[Stored records]

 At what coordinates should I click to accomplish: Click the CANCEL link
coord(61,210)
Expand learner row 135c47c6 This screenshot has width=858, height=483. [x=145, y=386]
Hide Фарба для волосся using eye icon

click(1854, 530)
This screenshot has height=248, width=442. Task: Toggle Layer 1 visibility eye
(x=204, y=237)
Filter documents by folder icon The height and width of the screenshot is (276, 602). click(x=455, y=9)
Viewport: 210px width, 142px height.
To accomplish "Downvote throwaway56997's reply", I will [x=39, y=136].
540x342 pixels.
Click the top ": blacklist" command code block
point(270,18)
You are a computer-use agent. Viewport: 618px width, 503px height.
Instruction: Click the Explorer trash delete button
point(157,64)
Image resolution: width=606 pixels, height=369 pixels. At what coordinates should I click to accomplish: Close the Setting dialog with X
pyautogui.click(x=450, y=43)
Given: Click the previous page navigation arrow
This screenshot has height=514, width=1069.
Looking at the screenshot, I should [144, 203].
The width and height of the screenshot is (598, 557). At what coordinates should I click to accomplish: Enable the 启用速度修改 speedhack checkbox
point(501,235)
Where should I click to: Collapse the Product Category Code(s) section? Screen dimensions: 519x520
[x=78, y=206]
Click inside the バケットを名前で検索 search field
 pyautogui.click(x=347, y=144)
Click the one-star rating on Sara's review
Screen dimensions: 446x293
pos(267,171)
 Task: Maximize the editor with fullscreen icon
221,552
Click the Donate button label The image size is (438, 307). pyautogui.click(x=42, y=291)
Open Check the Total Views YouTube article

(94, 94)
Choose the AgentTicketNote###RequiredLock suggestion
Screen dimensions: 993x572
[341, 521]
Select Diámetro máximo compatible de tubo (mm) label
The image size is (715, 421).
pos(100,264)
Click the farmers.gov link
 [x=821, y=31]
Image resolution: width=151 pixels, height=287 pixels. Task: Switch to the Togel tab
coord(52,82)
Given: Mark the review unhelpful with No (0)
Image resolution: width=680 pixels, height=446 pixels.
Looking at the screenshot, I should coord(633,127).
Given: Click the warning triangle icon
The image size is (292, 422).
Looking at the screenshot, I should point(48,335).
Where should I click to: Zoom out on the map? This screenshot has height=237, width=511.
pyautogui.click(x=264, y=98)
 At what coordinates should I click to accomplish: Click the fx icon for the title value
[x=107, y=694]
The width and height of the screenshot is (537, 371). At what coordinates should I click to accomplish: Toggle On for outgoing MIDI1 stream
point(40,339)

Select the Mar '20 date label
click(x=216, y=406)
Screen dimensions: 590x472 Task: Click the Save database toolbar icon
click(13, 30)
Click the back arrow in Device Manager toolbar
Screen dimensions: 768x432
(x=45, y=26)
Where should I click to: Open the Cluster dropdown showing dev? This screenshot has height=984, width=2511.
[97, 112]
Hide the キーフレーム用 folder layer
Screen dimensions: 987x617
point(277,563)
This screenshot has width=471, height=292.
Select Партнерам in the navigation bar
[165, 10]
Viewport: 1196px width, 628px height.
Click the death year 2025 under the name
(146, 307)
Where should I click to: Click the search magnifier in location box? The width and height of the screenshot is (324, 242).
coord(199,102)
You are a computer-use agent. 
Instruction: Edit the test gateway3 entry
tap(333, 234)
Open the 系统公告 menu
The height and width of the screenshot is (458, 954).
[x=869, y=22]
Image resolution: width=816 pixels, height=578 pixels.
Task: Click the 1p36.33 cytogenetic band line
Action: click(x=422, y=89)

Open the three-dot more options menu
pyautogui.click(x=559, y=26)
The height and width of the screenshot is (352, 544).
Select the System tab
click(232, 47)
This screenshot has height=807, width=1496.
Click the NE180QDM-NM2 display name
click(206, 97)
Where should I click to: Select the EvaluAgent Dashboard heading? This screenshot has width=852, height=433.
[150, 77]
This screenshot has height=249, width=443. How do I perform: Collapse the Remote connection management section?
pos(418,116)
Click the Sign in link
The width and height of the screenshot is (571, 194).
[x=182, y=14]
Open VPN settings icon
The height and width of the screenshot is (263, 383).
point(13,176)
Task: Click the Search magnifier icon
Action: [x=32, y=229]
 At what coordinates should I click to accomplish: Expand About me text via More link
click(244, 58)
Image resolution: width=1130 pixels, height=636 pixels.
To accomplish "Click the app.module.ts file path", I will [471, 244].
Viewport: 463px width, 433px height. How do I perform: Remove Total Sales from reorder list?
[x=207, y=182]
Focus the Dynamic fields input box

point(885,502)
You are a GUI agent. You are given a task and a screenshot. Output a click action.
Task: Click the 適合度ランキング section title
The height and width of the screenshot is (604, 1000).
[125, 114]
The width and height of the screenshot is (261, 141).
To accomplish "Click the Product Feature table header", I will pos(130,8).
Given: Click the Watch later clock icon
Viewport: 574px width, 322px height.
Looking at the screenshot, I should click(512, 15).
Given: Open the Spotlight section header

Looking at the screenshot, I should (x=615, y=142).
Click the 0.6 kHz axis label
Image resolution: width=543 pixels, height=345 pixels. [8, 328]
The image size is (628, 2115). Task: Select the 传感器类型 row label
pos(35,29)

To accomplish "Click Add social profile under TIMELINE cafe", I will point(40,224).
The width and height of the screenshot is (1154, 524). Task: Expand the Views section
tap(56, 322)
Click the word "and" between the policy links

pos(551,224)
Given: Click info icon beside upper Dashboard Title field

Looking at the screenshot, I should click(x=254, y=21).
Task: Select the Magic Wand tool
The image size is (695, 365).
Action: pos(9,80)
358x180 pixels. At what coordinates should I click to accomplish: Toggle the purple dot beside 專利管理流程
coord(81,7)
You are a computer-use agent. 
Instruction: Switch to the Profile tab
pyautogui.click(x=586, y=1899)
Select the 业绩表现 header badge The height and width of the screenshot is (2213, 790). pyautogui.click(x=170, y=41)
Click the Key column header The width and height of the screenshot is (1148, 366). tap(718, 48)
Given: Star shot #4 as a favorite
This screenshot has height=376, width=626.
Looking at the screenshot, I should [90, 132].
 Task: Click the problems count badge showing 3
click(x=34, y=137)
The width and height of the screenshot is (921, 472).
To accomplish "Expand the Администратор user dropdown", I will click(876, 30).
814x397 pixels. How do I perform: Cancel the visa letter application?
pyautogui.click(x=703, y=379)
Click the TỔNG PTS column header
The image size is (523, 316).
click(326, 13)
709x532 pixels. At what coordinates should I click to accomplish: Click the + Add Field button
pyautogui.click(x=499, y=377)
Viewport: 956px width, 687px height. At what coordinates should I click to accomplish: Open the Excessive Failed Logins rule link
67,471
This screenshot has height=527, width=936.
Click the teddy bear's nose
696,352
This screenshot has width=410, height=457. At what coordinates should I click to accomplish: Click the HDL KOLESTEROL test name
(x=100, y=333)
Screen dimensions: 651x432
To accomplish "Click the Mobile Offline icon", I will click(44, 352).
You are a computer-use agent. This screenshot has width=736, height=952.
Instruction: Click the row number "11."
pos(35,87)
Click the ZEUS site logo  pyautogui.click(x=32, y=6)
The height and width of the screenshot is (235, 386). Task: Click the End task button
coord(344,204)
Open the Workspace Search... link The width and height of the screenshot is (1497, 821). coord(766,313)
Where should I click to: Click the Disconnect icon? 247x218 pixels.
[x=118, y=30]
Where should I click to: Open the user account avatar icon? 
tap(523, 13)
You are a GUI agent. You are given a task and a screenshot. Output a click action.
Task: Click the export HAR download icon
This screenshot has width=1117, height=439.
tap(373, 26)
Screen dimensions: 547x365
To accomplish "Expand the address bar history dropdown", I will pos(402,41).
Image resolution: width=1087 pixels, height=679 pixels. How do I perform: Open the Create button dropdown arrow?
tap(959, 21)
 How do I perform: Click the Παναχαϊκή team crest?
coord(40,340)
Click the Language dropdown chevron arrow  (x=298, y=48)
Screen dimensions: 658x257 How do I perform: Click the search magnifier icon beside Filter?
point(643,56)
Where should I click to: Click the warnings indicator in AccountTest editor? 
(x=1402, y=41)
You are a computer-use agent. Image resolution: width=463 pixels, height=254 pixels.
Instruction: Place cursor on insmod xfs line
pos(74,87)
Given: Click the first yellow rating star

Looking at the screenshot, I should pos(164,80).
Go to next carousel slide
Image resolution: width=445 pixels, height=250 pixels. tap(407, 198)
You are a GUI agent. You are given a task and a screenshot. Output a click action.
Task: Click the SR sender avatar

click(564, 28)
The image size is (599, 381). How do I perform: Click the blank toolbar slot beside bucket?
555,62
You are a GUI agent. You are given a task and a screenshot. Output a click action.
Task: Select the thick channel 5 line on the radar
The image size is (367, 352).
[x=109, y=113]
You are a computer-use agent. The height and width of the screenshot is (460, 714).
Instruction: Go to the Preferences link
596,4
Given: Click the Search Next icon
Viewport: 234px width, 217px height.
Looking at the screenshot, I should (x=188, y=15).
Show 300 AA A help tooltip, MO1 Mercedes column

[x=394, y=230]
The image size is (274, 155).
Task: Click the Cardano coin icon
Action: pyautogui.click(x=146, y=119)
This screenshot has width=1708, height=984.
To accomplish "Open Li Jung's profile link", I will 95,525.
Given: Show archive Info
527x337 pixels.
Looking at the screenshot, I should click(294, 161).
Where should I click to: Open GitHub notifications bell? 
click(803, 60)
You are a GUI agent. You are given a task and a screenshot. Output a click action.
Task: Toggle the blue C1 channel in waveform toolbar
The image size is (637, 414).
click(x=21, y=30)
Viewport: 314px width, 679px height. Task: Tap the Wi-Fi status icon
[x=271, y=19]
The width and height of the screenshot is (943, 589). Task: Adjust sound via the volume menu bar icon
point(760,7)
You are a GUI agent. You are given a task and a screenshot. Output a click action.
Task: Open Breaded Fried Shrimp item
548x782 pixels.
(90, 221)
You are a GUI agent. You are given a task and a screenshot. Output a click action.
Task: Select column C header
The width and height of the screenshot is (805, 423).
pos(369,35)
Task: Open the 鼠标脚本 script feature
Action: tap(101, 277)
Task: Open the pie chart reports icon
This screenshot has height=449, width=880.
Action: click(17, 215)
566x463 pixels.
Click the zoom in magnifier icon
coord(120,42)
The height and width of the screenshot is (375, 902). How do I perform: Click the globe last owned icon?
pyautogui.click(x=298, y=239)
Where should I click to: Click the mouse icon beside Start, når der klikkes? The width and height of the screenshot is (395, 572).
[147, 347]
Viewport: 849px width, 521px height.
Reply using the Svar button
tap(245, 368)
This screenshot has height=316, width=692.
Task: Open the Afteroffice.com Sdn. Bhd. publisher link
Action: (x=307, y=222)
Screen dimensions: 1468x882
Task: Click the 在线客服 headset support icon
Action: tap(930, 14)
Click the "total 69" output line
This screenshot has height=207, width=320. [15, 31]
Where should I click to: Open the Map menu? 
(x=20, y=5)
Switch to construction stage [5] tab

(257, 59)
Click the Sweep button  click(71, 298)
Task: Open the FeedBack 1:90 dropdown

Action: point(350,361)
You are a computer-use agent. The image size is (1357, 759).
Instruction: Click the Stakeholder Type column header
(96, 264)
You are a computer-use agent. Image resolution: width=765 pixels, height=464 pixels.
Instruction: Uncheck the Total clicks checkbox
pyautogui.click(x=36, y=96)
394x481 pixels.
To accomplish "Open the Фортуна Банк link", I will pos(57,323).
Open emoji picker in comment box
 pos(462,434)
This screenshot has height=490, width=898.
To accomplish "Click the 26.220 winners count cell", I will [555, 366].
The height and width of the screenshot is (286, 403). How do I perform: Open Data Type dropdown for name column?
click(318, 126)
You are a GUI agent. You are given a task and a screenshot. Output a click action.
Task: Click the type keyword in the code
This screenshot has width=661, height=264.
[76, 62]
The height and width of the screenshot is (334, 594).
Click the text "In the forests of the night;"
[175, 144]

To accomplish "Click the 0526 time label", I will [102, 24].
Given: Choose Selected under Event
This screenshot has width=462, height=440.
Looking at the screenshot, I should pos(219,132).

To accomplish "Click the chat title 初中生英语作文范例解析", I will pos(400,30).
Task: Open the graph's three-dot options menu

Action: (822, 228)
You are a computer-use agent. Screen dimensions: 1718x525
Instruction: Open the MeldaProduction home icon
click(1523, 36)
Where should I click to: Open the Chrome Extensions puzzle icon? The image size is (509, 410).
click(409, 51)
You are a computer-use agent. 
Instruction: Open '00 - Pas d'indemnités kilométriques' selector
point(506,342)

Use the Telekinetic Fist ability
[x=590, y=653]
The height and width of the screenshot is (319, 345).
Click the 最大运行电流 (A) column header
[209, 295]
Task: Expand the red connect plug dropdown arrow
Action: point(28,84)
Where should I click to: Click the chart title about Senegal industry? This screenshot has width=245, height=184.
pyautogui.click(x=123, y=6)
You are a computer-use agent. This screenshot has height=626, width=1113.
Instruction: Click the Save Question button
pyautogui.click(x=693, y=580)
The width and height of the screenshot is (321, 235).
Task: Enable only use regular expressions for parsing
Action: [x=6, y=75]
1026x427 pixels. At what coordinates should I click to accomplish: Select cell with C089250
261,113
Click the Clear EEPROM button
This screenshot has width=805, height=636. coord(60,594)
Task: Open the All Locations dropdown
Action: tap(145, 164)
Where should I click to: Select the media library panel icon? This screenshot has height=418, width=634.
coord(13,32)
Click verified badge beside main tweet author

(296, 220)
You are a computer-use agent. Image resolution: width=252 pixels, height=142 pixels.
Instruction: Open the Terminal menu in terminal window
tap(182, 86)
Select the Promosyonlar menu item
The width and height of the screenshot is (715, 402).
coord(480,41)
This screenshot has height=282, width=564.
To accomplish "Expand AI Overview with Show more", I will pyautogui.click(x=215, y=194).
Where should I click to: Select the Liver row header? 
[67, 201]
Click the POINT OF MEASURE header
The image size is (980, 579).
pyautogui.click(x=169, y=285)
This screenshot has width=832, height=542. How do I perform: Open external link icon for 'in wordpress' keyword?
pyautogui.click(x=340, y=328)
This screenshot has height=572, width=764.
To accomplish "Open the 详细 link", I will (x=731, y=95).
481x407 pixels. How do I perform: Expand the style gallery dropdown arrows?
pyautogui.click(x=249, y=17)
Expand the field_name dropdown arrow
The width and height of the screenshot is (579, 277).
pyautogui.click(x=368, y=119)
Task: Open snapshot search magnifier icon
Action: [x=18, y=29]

- [Exercise details]
Beginning at the first line of the data above, retype each line until you reach the line containing "Viewport: 210px width, 142px height.", and include that one too. Add nothing else.

- [Exercise answer]
 At what coordinates should I click to accomplish: Click the CANCEL link
coord(61,210)
Expand learner row 135c47c6 This screenshot has width=858, height=483. [x=145, y=386]
Hide Фарба для волосся using eye icon

click(1854, 530)
This screenshot has height=248, width=442. Task: Toggle Layer 1 visibility eye
(x=204, y=237)
Filter documents by folder icon The height and width of the screenshot is (276, 602). click(x=455, y=9)
Viewport: 210px width, 142px height.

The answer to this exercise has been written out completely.